What I found was enlightening, but also pretty frightening.
About half of adolescents and teens have been cyberbullied and about half have engaged in cyberbullying.
About 1 in 10 kids have had embarrassing or damaging pictures taken without their permission (although I don't know the number of these being posted—but still, pretty scary).
But what was really alarming to learn is that most kids don't even tell their parents when cyberbullying happens.
Not sure if this silence is tied to shame, concern about revealing online practices that violates rules, or even fear of the process that parents will take to confront the aggressor and his/her parents.
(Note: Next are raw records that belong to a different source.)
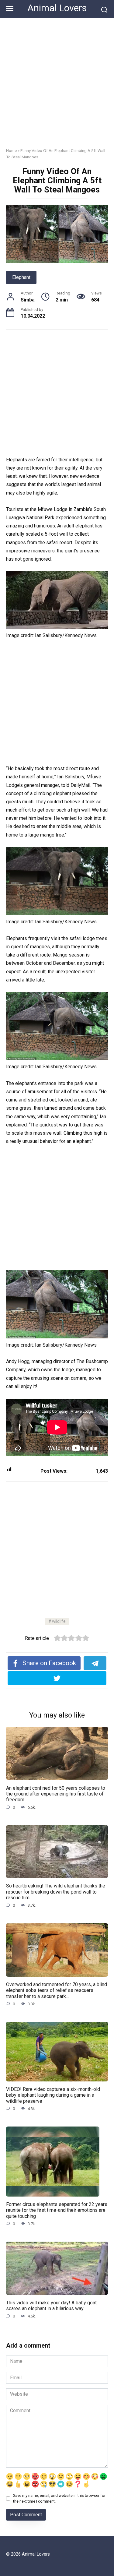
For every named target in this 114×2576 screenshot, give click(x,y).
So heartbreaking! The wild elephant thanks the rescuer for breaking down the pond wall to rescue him (55, 1891)
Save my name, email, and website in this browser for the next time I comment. (59, 2498)
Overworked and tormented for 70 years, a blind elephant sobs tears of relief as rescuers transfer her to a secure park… (56, 1990)
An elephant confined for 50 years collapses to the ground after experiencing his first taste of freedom (55, 1793)
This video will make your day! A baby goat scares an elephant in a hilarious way (51, 2305)
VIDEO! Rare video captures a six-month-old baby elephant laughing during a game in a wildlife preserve (53, 2095)
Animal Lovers (57, 8)
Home (11, 150)
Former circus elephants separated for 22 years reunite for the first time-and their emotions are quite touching (56, 2210)
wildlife (59, 1621)
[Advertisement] (57, 78)
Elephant (21, 277)
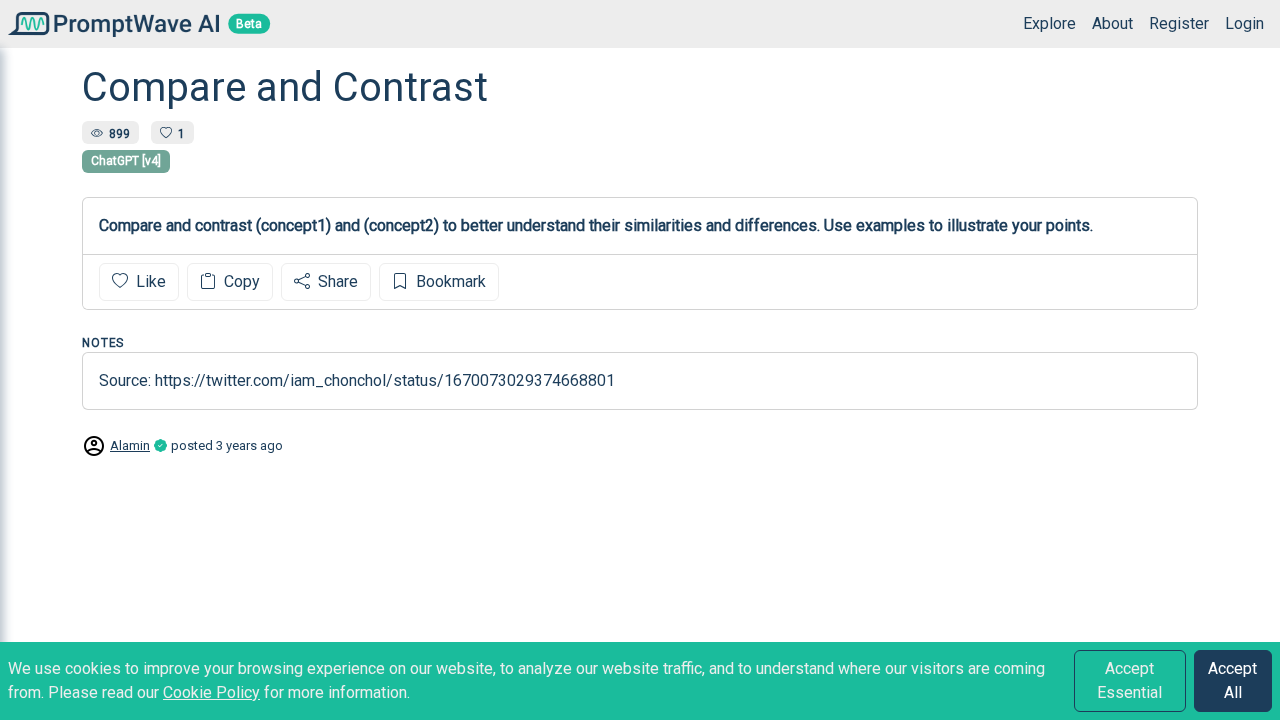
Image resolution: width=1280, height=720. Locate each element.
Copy (240, 281)
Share (336, 281)
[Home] (109, 23)
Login (1244, 23)
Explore (1049, 23)
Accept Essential (1129, 680)
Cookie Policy (211, 692)
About (1112, 23)
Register (1179, 23)
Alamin (130, 445)
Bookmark (449, 281)
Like (149, 281)
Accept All (1232, 680)
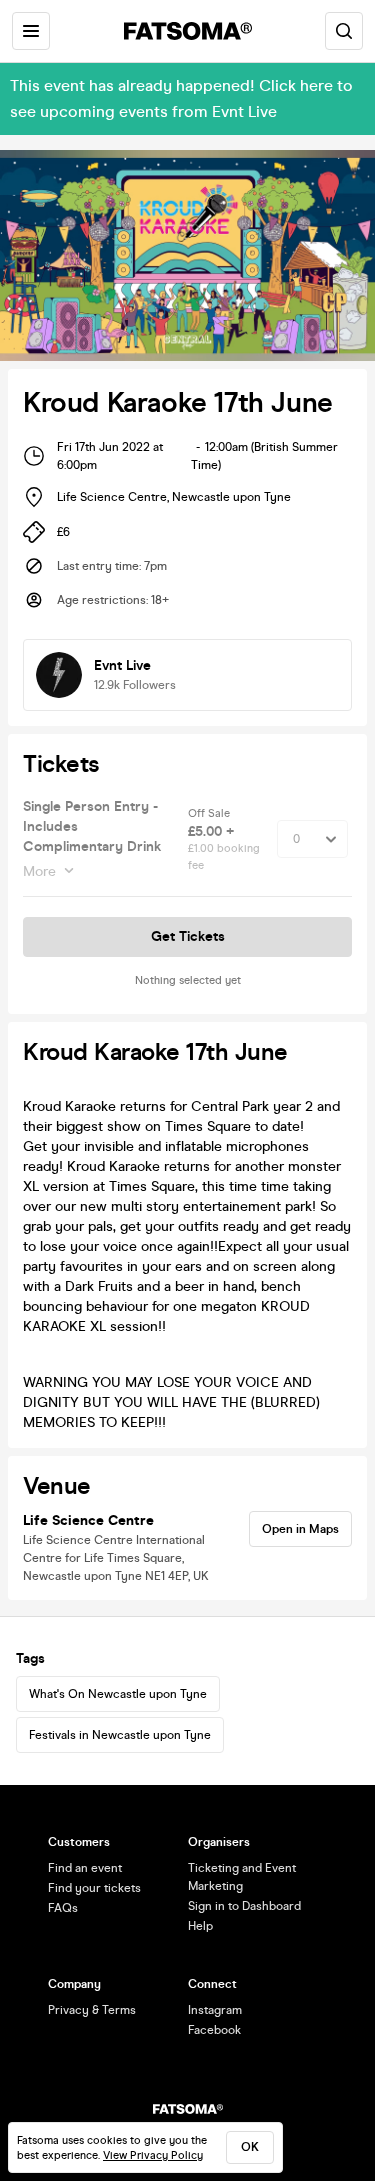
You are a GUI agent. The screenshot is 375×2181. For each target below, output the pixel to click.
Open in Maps (300, 1529)
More (39, 871)
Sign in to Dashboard (244, 1906)
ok (250, 2147)
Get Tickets (188, 936)
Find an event (85, 1868)
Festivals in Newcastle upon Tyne (120, 1735)
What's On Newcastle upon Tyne (118, 1694)
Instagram (215, 2010)
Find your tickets (94, 1888)
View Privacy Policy (153, 2155)
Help (200, 1926)
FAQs (63, 1908)
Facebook (214, 2030)
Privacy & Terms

But cyberbullying, cybersafety, and even cyberpractices should probably be topics of frequent discussions between parents and kids. And since kids are not initiating these conversations, parents need to take the lead. Sure, these may not be the most comfortable or even natural discussions to have. But consider what your intervention might prevent--1 in 5 teens have posted or sent sexually suggestive or nude picture of themselves to other (talk to those kids about cyberpractices!) and sadly, victims of cyberbulling are more likely to have low self-esteem and consider suicide.
I was inspired by Mark's posting and his pro-active approach to protect his child from cyberbullying.
I'll do some digging to find other strategies parents can take to helping their kids safely navigate online activity.